_EXCERPT_
The 2024 Brook Street Business Professionals salary guide
Business leaders need accurate salary information to recruit and retain the workers they urgently need.
Although working conditions, flexible hours, opportunities for career growth and a recognition of work well done are important factors in giving workers what they want from employment, financial compensation can be a strong motivator to keep workers in their roles and it can still play a role in recruitment. With competition for skilled business admin and support employees remaining high, employers require accurate salary information to make the informed financial decisions that are necessary to support successful retention strategies. The data presented in this report is designed to answer this important need.
The data has been compiled from and cross-referenced with information from: Indeed, Sophie, Innovantage and Jobs Data by Textkernel.
Salary data is shown as national and city averages for specific roles, including time-to-hire. Year-on-year pay comparisons are also available for specific roles.
The salary data that follows is provided as a guide for UK business leaders. It is designed to help them set attractive compensation levels for new or current employees.
While the April ’24 NLW increase to £11.44 per hour for employees aged 21 and above is good news for many of the millions of UK workers who work in low-paying occupations and industries, it could be an economic hazard for some employers.
In April 2023, more than 10.2 million UK employees were working in low-paying occupations, receiving a median pay rate of £10.73 per hour. This was marginally above the £10.42 National Living Wage in force at that time (workers aged 23 and above), but more than £4 per hour less than the UK’s median hourly rate for all workers (£14.90).
The April 2024 increase in the NLW has now lifted minimum pay for all age sectors, taking the headline rate for workers aged 21 and above to £11.44 per hour. Across-the-board increases are designed to keep the NLW in line with government targets of at least two thirds of UK median hourly pay.
New National Living Wage rates – effective 1 April 2024
NMW Rate
Annual Increase (£)
Annual Increase (per cent)
National Living Wage (for those aged 21 & over)
£11.44
1.02
9.8
21-22 Year Old Rate
See NLW
1.26
12.4
18-20 Year Old Rate
£8.60
1.11
14.8
16-17 Year Old Rate
£6.40
1.12
21.2
Apprentice Rate
Accommodation Offset
£9.99
0.89
Source: UK Gov
Although it is not common for business administration and support roles to be labelled as low paying occupations, statistics from the UK’s Low Pay Commission (LPC) reveal that significant percentages of employees engaged in office work, non-low paying occupations, contact centres, public service, healthcare and education are paid minimum wage, or no more than £1.50 per hour above it.

_DATA PROVIDED_
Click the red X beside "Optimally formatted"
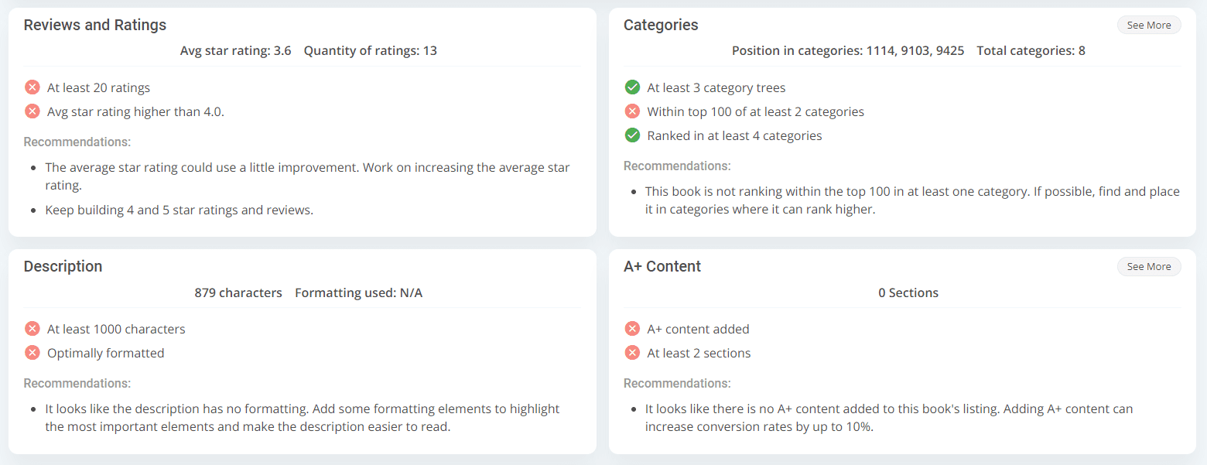Screen dimensions: 1207x465 click(32, 353)
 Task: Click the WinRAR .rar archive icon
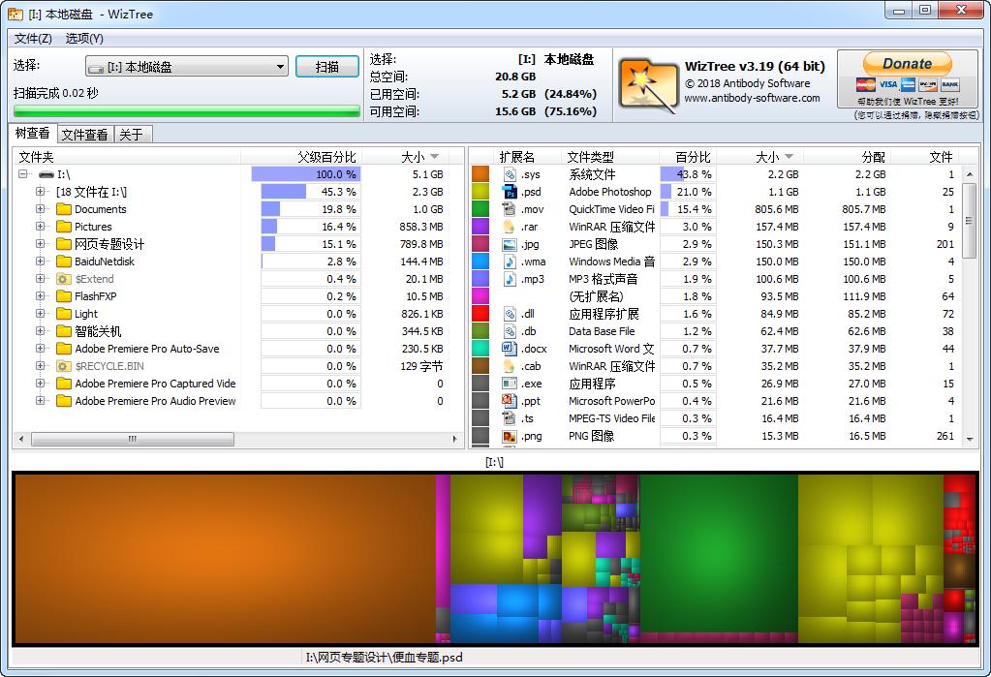click(x=508, y=227)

_EXERCISE REQUIREMENTS_
a) From the salary guide, write out word for word the part that opens with the words containing "The April 2024" and closes with "aged 21 & over)".
b) Continue the salary guide from its last sentence.

_RESULTS FOR EACH TASK_
a)
The April 2024 increase in the NLW has now lifted minimum pay for all age sectors, taking the headline rate for workers aged 21 and above to £11.44 per hour. Across-the-board increases are designed to keep the NLW in line with government targets of at least two thirds of UK median hourly pay.
New National Living Wage rates – effective 1 April 2024
NMW Rate
Annual Increase (£)
Annual Increase (per cent)
National Living Wage (for those aged 21 & over)

b)
These sectors employ large numbers of admin, financial and junior manager staff – workers who are key to maintaining core organisational functions. Increasing the NLW will therefore be good news for thousands of business professionals – and it may have positive impact on staff recruitment and retention. However, for some employers, meeting the additional costs could be problematic. In March 2024, a survey by the National Institute of Economic and Social Research (NIESR) found that despite an overall positive attitude towards NLW increases, some small and medium-sized employers were finding it difficult to absorb the annual increases in the NLW.
Smaller employers also described short-term and unsustainable strategies for absorbing the wage increases, such as using their own time or money to cover the gaps or getting support from family members to sustain business operations despite increasing labour costs.
The NEISR also noted that some small business owners were taking on unsustainable debt or paying themselves below the NLW, whilst others voiced concerns over the safety of operations due to working longer hours or with fewer people working on sites.
Minimum wage jobs can be found in sectors not normally associated with low pay
Although simple in conception, the NLW is complicated by factors such as National Insurance Contributions (employee and employer), personal use deductions and mandatory pension contributions – which also changed in April 2024.
What this means is that while employees may enjoy a gross pay rise of 9.8% or more, businesses will see their costs rise by an even higher amount when accounting for wage, employer NIC and employer pension contribution increases.
How do these extra costs bear out? For NLW workers aged 23 and above and working a 37.5hrs week at £11.44 per hour, the costs to employers have increased by £193.59 per month per employee.
For NLW workers aged 21-23 and working a 37.5hrs week at £11.44 per hour, the costs to employers have increased by £239.24 per month per employee.
Source: Whitings
What’s in a title? As is evidenced by the salary data in this guide, business admin and support roles may have many different titles, but very often they are essentially the same job – with employees carrying out many identical tasks regardless of the title their job is given. However, despite these similarities, different job titles can often generate significant disparities in rates of pay. We can see this in the examples shown here.
According to CIPD, when jobs have different titles with different pay scales but that require many of the same tasks and levels of responsibility[A1] [CG2] , it can create problems for both employees and employers; pathways to pay progression become lost, role demarcation levels become blurred, seniority loses some of its value, and organisational loyalty and role longevity may be affected. Common outcomes are elevated attrition rates and increased employee dissatisfaction. Structuring pay levels to reflect differences between ostensibly similar roles is essential to avoid these unwelcome situations.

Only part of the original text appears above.